- [Objective 1]
Copy part of the passage on the individual health care mandate word for word, beginning at the words "Former Senate Majority" and stopping after the words "an individual mandate.".
- [Objective 2]
Answer these questions from the passage on the individual health care mandate:
(a) Which network did Bill Frist speak to?
(b) What is the name of the 2009 bill the Republican senators sponsored?
(c) For which organization is Richard Kirsch National Campaign Manager?

- [Text section]
++++

Former Senate Majority Leader Bill Frist, himself a doctor, told Fox Business Network that consumers should "be responsible to paying for" their insurance. If they can't afford it, he added, "there are going to be taxes, excise taxes, user taxes on companies like Aetna, on individuals."

Meanwhile, six current Republican Senators - Lamar Alexander (Tenn.), Bob Bennett (Utah), Mike Crapo (Idaho), Lindsey Graham (S.C.) and Judd Gregg (R-N.H.) - all have sponsored legislation (Sen. Ron Wyden's 2009 "Healthy Americans Act") that includes an individual mandate.

So why at this juncture has the individual mandate come under attack - enough to create concern within the Obama White House and Dems on the Hill? Health care reform advocates say that it is largely due to political opportunism on the part of Republicans. But sloppy legislating on the part of Democrats can also be blamed. Richard Kirsch, National Campaign Manager for Health Care for America Now, argued that the GOP clearly senses "a vulnerability for Democrats" on the topic. But the problem was that there were serious concerns that the legislation didn't include the subsidies needed to make mandated coverage more affordable -- a concern that even Barack Obama raised during the course of the Democratic primary, he noted.

"If you assume that the legislation will provide for affordable coverage for people than the individual mandate will not become a huge lightening rod," Kirsch said. "But if you are worried about federal spending levels and are therefore are not providing affordable coverage then it will become a political lightening rod."

++++

- [Given data]

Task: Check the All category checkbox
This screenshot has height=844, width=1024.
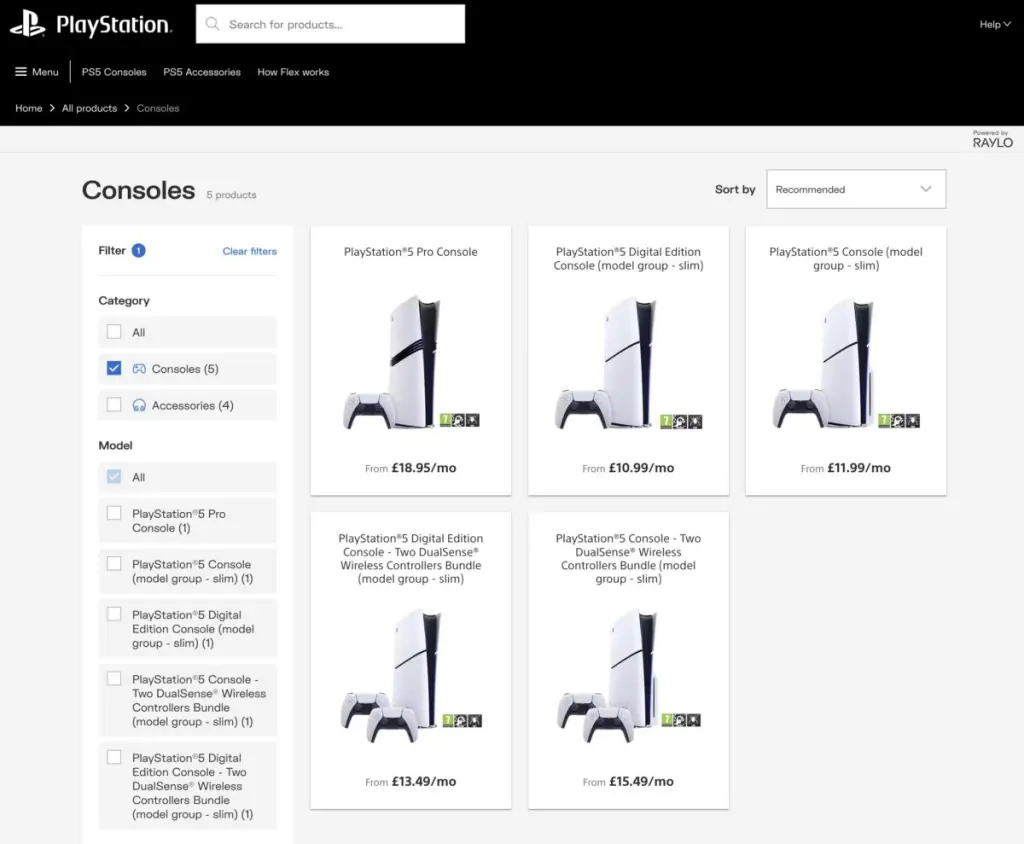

++++

- [Exercise response 1]
Former Senate Majority Leader Bill Frist, himself a doctor, told Fox Business Network that consumers should "be responsible to paying for" their insurance. If they can't afford it, he added, "there are going to be taxes, excise taxes, user taxes on companies like Aetna, on individuals."

Meanwhile, six current Republican Senators - Lamar Alexander (Tenn.), Bob Bennett (Utah), Mike Crapo (Idaho), Lindsey Graham (S.C.) and Judd Gregg (R-N.H.) - all have sponsored legislation (Sen. Ron Wyden's 2009 "Healthy Americans Act") that includes an individual mandate.

- [Exercise response 2]
(a) Fox Business Network
(b) The "Healthy Americans Act"
(c) Health Care for America Now